Repeat the listing below in full, exactly.

═══ Records to use

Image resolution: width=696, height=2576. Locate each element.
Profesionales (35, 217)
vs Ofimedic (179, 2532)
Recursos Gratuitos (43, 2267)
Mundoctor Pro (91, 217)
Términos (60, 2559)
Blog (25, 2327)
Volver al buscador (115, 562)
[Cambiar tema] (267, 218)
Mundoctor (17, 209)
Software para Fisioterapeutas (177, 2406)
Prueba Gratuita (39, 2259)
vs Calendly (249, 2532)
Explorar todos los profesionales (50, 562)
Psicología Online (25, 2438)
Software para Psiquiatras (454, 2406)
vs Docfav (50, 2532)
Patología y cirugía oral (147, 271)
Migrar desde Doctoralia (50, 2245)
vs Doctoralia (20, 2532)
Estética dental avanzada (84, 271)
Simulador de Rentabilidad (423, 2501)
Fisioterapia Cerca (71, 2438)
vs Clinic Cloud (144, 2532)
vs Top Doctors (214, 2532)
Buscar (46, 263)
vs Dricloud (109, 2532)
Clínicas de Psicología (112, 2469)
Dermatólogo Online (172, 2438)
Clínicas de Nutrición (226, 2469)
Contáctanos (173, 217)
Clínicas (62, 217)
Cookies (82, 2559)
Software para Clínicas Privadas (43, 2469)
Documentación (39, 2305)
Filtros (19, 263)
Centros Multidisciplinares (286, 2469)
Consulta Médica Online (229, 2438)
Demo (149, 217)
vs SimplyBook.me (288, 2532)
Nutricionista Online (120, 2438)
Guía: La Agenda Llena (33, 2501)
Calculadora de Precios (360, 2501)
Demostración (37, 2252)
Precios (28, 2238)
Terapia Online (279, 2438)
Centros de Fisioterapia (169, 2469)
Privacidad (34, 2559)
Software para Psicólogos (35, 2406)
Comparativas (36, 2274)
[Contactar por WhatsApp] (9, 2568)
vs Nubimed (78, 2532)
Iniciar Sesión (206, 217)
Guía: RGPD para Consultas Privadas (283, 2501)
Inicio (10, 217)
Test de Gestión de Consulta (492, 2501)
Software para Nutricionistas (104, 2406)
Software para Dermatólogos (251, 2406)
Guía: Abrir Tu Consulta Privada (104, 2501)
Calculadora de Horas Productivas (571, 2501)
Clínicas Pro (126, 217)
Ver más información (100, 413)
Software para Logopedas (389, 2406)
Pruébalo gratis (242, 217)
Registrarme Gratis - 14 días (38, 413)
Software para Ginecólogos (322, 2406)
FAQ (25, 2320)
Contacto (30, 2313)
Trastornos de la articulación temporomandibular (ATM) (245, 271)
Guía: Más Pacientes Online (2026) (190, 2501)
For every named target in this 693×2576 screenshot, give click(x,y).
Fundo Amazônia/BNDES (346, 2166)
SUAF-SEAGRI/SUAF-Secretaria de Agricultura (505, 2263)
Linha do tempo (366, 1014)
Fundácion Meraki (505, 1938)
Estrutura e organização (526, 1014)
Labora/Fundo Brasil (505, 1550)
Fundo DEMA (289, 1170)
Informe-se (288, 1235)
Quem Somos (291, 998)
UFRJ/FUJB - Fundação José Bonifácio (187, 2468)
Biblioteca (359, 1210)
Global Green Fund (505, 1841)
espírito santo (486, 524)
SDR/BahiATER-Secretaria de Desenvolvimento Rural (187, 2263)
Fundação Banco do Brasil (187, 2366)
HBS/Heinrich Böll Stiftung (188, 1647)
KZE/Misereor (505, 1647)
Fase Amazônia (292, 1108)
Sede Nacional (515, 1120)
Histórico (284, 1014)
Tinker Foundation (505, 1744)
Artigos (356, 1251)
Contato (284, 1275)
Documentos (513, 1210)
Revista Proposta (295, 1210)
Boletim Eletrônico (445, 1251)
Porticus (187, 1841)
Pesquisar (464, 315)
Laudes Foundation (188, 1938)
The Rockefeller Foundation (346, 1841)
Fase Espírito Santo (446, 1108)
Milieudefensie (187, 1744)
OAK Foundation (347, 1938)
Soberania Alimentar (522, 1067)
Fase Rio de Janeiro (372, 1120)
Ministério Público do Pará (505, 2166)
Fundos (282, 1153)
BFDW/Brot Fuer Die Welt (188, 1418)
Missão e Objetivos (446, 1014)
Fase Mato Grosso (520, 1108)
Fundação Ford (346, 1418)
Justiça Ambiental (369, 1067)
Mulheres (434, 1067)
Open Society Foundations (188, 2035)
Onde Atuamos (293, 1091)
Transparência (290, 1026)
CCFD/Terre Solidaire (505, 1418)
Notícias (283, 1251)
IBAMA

══════

## [Solution for this exercise]
Image resolution: width=696, height=2576. Locate each element.
Profesionales (35, 217)
vs Ofimedic (179, 2532)
Recursos Gratuitos (43, 2267)
Mundoctor Pro (91, 217)
Términos (60, 2559)
Blog (25, 2327)
Volver al buscador (115, 562)
[Cambiar tema] (267, 218)
Mundoctor (17, 209)
Software para Fisioterapeutas (177, 2406)
Prueba Gratuita (39, 2259)
vs Calendly (249, 2532)
Explorar todos los profesionales (50, 562)
Psicología Online (25, 2438)
Software para Psiquiatras (454, 2406)
vs Docfav (50, 2532)
Patología y cirugía oral (147, 271)
Migrar desde Doctoralia (50, 2245)
vs Doctoralia (20, 2532)
Estética dental avanzada (84, 271)
Simulador de Rentabilidad (423, 2501)
Fisioterapia Cerca (71, 2438)
vs Clinic Cloud (144, 2532)
vs Top Doctors (214, 2532)
Buscar (46, 263)
vs Dricloud (109, 2532)
Clínicas de Psicología (112, 2469)
Dermatólogo Online (172, 2438)
Clínicas de Nutrición (226, 2469)
Contáctanos (173, 217)
Clínicas (62, 217)
Cookies (82, 2559)
Software para Clínicas Privadas (43, 2469)
Documentación (39, 2305)
Filtros (19, 263)
Centros Multidisciplinares (286, 2469)
Consulta Médica Online (229, 2438)
Demo (149, 217)
vs SimplyBook.me (288, 2532)
Nutricionista Online (120, 2438)
Guía: La Agenda Llena (33, 2501)
Calculadora de Precios (360, 2501)
Demostración (37, 2252)
Precios (28, 2238)
Terapia Online (279, 2438)
Centros de Fisioterapia (169, 2469)
Privacidad (34, 2559)
Software para Psicólogos (35, 2406)
Comparativas (36, 2274)
[Contactar por WhatsApp] (9, 2568)
vs Nubimed (78, 2532)
Iniciar Sesión (206, 217)
Guía: RGPD para Consultas Privadas (283, 2501)
Inicio (10, 217)
Test de Gestión de Consulta (492, 2501)
Software para Nutricionistas (104, 2406)
Software para Dermatólogos (251, 2406)
Guía: Abrir Tu Consulta Privada (104, 2501)
Calculadora de Horas Productivas (571, 2501)
Clínicas Pro (126, 217)
Ver más información (100, 413)
Software para Logopedas (389, 2406)
Pruébalo gratis (242, 217)
Registrarme Gratis - 14 días (38, 413)
Software para Ginecólogos (322, 2406)
FAQ (25, 2320)
Contacto (30, 2313)
Trastornos de la articulación temporomandibular (ATM) (245, 271)
Guía: Más Pacientes Online (2026) (190, 2501)
For every named target in this 693×2576 screenshot, give click(x,y).
Fundo Amazônia/BNDES (346, 2166)
SUAF-SEAGRI/SUAF-Secretaria de Agricultura (505, 2263)
Linha do tempo (366, 1014)
Fundácion Meraki (505, 1938)
Estrutura e organização (526, 1014)
Labora/Fundo Brasil (505, 1550)
Fundo DEMA (289, 1170)
Informe-se (288, 1235)
Quem Somos (291, 998)
UFRJ/FUJB - Fundação José Bonifácio (187, 2468)
Biblioteca (359, 1210)
Global Green Fund (505, 1841)
espírito santo (486, 524)
SDR/BahiATER-Secretaria de Desenvolvimento Rural (187, 2263)
Fundação Banco do Brasil (187, 2366)
HBS/Heinrich Böll Stiftung (188, 1647)
KZE/Misereor (505, 1647)
Fase Amazônia (292, 1108)
Sede Nacional (515, 1120)
Histórico (284, 1014)
Tinker Foundation (505, 1744)
Artigos (356, 1251)
Contato (284, 1275)
Documentos (513, 1210)
Revista Proposta (295, 1210)
Boletim Eletrônico (445, 1251)
Porticus (187, 1841)
Pesquisar (464, 315)
Laudes Foundation (188, 1938)
The Rockefeller Foundation (346, 1841)
Fase Espírito Santo (446, 1108)
Milieudefensie (187, 1744)
OAK Foundation (347, 1938)
Soberania Alimentar (522, 1067)
Fase Rio de Janeiro (372, 1120)
Ministério Público do Pará (505, 2166)
Fundos (282, 1153)
BFDW/Brot Fuer Die Welt (188, 1418)
Missão e Objetivos (446, 1014)
Fase Mato Grosso (520, 1108)
Fundação Ford (346, 1418)
Justiça Ambiental (369, 1067)
Mulheres (434, 1067)
Open Society Foundations (188, 2035)
Onde Atuamos (293, 1091)
Transparência (290, 1026)
CCFD/Terre Solidaire (505, 1418)
Notícias (283, 1251)
IBAMA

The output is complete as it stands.